Estas, por última vez, en dondequiera
Leo, con hondo pesar, que don Enrique ha muerto. Porque era conocido así de simple en la Facultad de Letras de Universidad de Costa Rica: don Enrique. Fue mi maestro en el área de lingüística, algunas veces con aquel horario temible de las siete de la mañana. Con esa voz profunda, de mar calmo pero lleno de toda clase de posibilidades, descubrí el mundo fascinante, no solo de la lingüistica, sino de la semántica, la semiótica, las lenguas aborígenes costarricenses y otras muchas que él dominaba con su característica serenidad.

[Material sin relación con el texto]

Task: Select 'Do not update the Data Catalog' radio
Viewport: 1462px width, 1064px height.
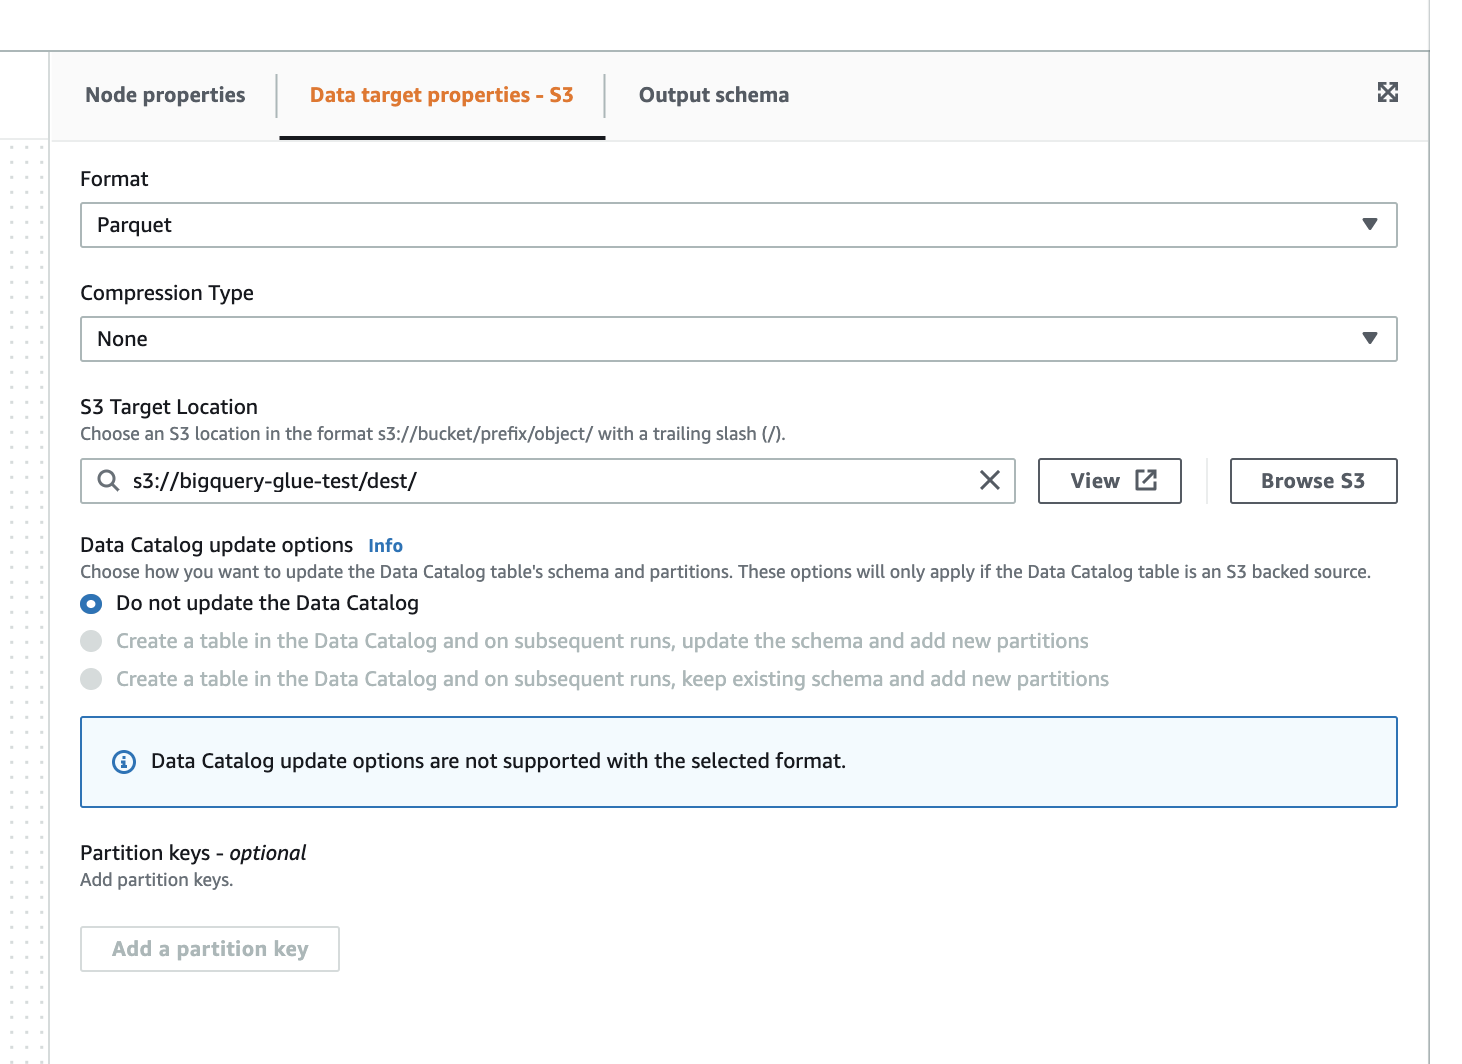Action: pyautogui.click(x=91, y=604)
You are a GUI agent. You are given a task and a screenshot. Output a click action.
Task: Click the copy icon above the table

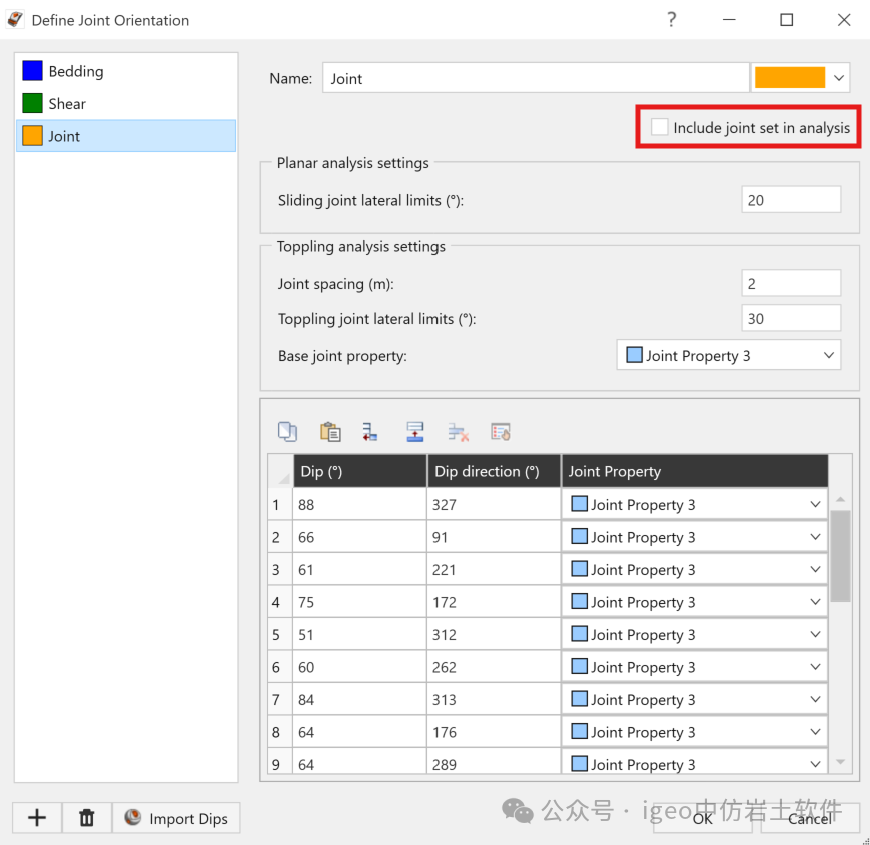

Siempre de prisa, parecía que don Enrique no te conocía. Error. Él sabía quién eras, qué curso llevabas, todo. Con los años, por supuesto, se convirtió indudablemente en la figura del viejo sabio, pero ¿no es que siempre lo fue? Serio, riguroso, simpático; tan pronto te recitaba el sistema fonológico del suajili (sin omitir su origen histórico), como te hacía una broma, la cual celebraba con una risa que resonaba por todo el edificio de Letras. Eso sí, andaba siempre de prisa, como si quisiera estar en todas partes, de ahí mi frase introductoria, extraída de algún lugar de mis múltiples lecturas y dedicada a él con inmenso respeto y cariño: estas por última vez en dondequiera. Así lo siento, así lo veo, caminando ágilmente, desapareciendo en momentos en los que pudiera figurar o apareciendo cuando más lo necesitabas.
A don Enrique Margery le debo mi permanencia en la Facultad de Letras precisamente porque él sabía quién era yo y supo leer en mi cara, un día, la tribulación particular que me estaba haciendo dimitir de la carrera. Por eso se acercó después de la clase, esa vez era un curso vespertino. Recuerdo que cogí mis cosas para salir, dispuesta a no volver a la universidad, y, en ese instante me llamó y me preguntó, con esa voz que podía abarcarlo todo, con ese gesto paternal que jamás olvidaré: «¿Qué te pasa?» Con un tanto de resistencia de mi parte, supo detener su cotidiano apresuramiento y se quedó en medio del pasillo a escuchar mi pequeña tragedia personal. Después de haber perdido a mi mamá, años atrás, acababa de perder a mi padre de un infarto. Me sentía, a pesar de no ser una jovencita, perdida en medio de una horfandad que me privaba de todas las respuestas que, ahora, nunca iba a tener. Casada, con hijos pequeños, con un deseo de estudiar que en realidad era una batalla contra todos y contra todo, me sentía derrotada. Las cosas perdían sentido para mí. No podía seguir con mis cursos, al borde de los exámenes, con ese duelo y tantos detalles que finiquitar. Pero don Enrique me detuvo y me dio esa órden que yo necesitaba: «No, mija, usted tiene que seguir. La vida sigue y usted no puede salirse ahora, con todo lo que ha ganado. Tiene que seguir, porque si se sale ahora, se va a arrepentir toda su vida.» Y así fue. Mientras un maremagnum de certezas tiraba de mí hacia el abandono académico, una sola frase, con todo el peso de un maestro, me retuvo, pudo más que mil tormentas.
Claro que recordamos las enseñanzas de nuestros grandes maestros, el conocimiento que nos legaron como estudiantes y como ciudadanos del mundo, pero yo recuerdo a don Enrique por una sola frase que me acompaña cada día cuando deseo tirarlo todo por la ventana: tengo que seguir.